[Stored items]
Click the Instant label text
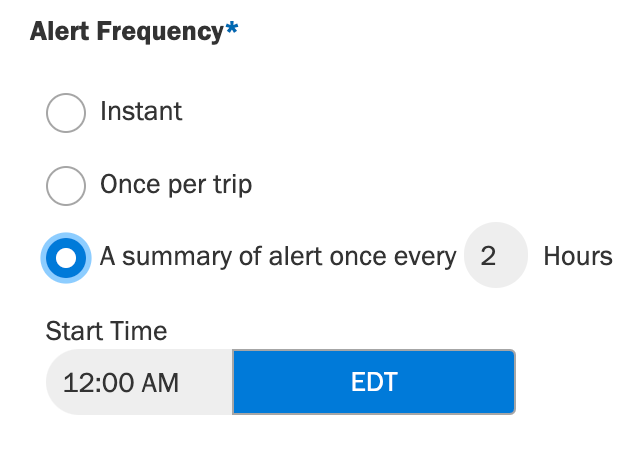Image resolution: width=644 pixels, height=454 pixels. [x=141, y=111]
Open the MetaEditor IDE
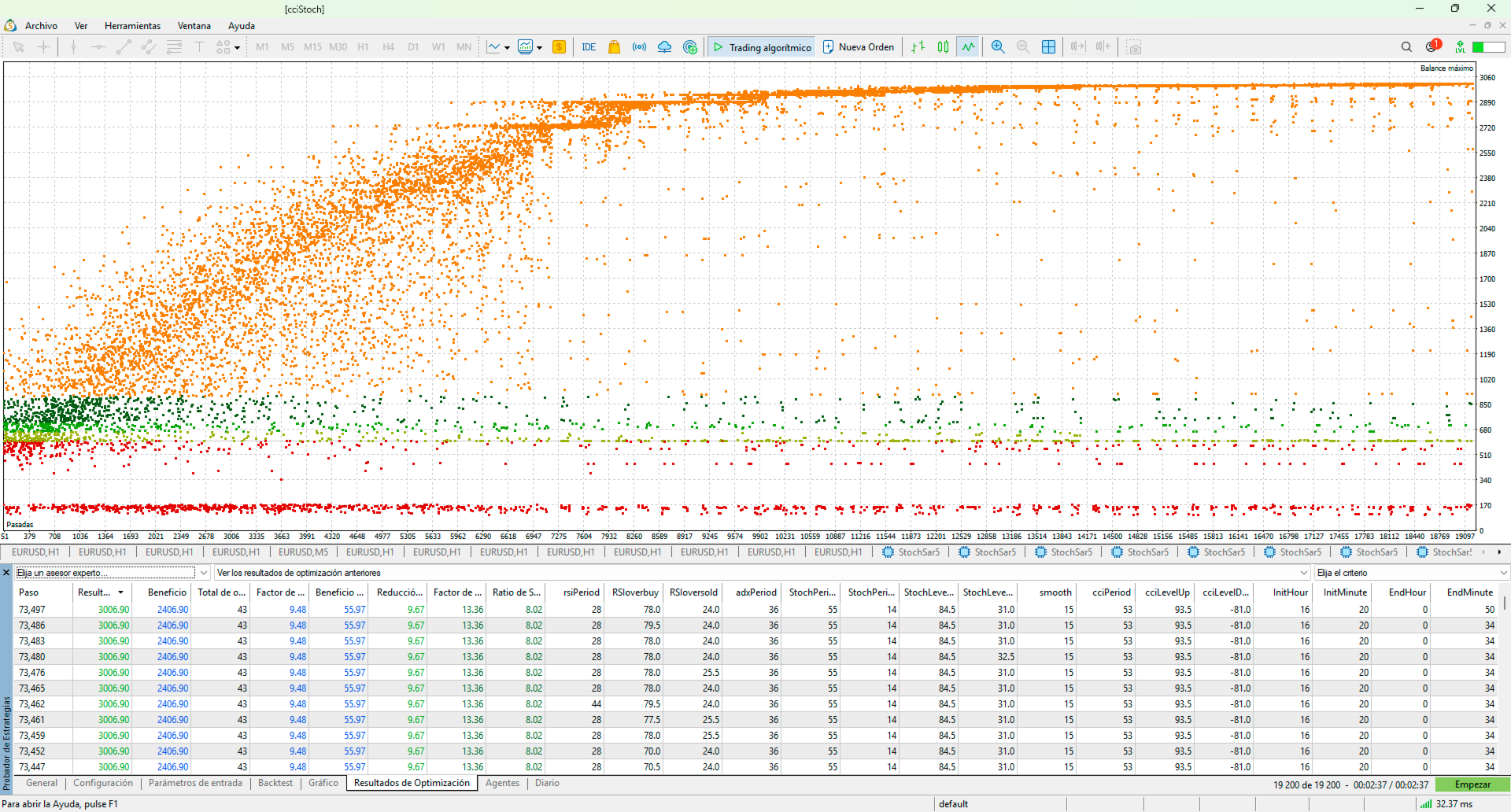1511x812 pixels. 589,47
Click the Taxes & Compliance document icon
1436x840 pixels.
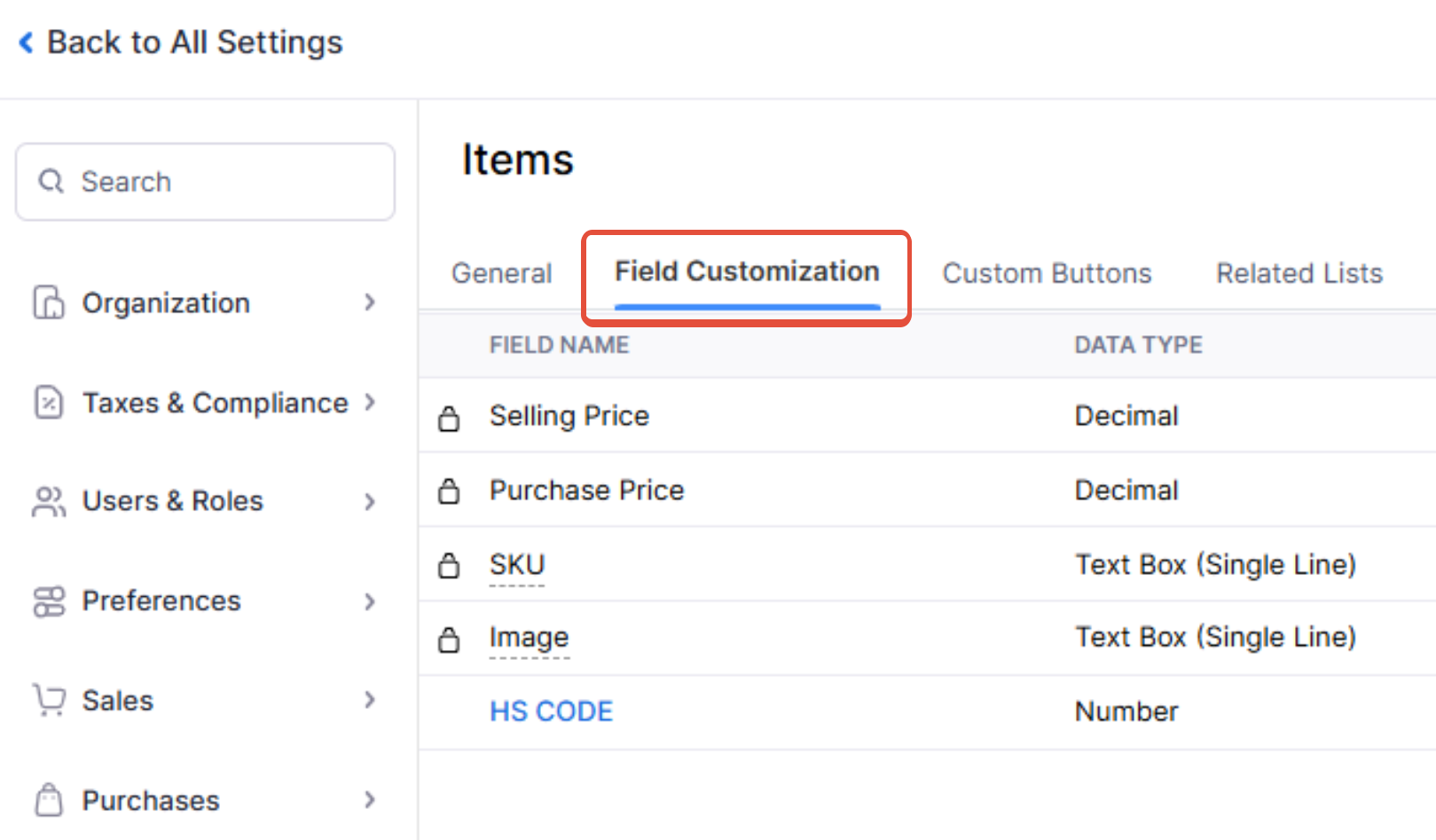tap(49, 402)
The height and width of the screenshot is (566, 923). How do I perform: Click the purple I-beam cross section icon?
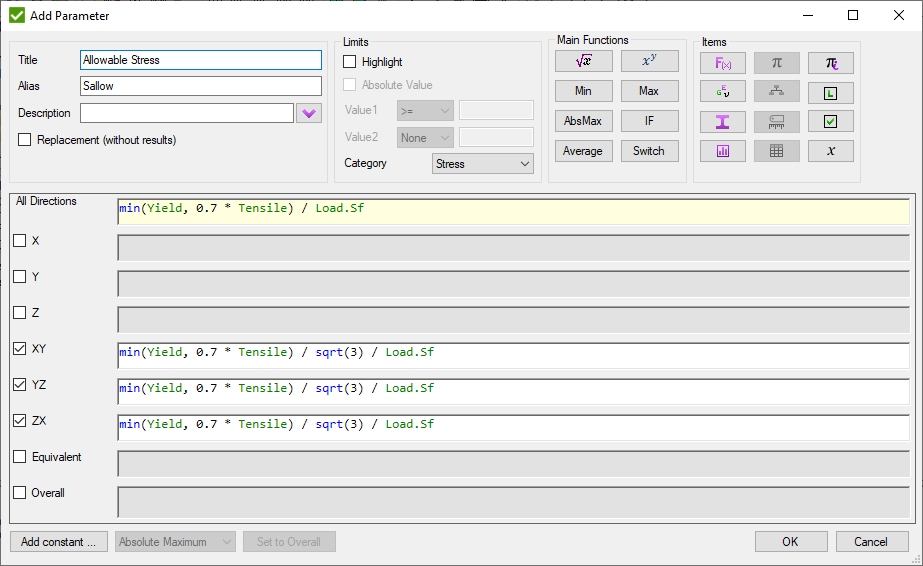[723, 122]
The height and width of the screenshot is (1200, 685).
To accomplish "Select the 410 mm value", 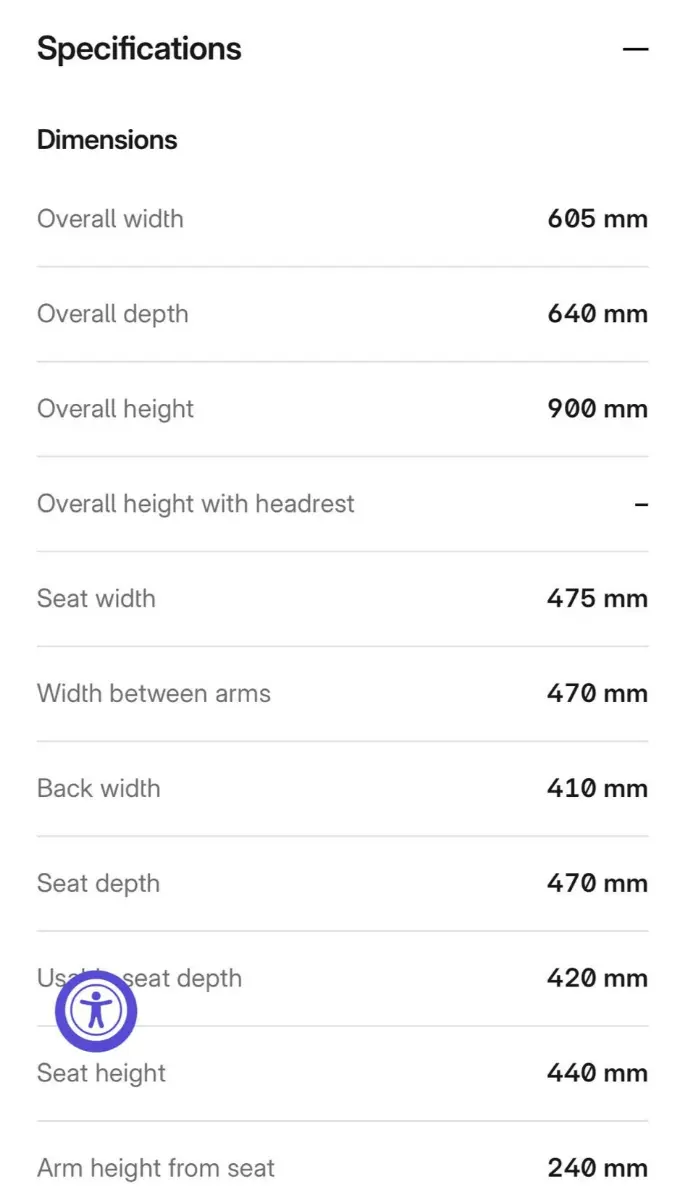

*TASK REQUIREMENTS:* Copy the entries character for character, excluding any pictures.

*THE ANSWER:*
Click the Instant label text
Image resolution: width=644 pixels, height=454 pixels. [x=141, y=111]
Open the MetaEditor IDE
1511x812 pixels. 589,47
Click the Taxes & Compliance document icon
1436x840 pixels.
tap(49, 402)
The height and width of the screenshot is (566, 923). How do I perform: Click the purple I-beam cross section icon?
[723, 122]
The height and width of the screenshot is (1200, 685).
To accomplish "Select the 410 mm value", 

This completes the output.